▶ Data for this exercise:
◆ ◆ ◆

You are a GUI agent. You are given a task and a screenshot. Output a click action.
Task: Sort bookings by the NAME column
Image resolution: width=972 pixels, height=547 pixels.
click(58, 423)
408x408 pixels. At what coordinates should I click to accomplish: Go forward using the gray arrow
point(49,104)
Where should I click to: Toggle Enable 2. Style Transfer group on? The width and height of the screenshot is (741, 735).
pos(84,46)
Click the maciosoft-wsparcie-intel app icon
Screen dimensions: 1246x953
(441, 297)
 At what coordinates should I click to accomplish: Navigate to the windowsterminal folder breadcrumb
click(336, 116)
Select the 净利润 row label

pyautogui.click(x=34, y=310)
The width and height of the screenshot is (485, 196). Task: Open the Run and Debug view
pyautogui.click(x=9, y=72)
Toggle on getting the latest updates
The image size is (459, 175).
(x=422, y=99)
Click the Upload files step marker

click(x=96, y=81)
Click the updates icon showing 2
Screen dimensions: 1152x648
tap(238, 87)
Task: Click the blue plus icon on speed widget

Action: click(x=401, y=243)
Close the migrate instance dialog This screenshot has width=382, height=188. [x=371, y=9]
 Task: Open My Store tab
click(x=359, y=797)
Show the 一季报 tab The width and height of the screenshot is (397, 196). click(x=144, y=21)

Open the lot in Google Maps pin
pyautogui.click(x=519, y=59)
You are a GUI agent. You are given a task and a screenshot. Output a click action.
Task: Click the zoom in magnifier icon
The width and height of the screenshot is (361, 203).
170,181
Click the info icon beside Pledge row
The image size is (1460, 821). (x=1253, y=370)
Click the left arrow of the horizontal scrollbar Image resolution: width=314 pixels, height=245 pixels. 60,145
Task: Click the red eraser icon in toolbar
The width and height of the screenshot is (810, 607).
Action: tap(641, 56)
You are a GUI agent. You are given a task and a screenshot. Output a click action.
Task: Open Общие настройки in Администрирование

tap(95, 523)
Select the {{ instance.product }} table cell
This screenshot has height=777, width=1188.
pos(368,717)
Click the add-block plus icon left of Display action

◆ ◆ ◆

▶ Your instructions: From the entries above, select each line containing the string "instance".

▶ Reply to the task:
Close the migrate instance dialog This screenshot has width=382, height=188. [x=371, y=9]
Select the {{ instance.product }} table cell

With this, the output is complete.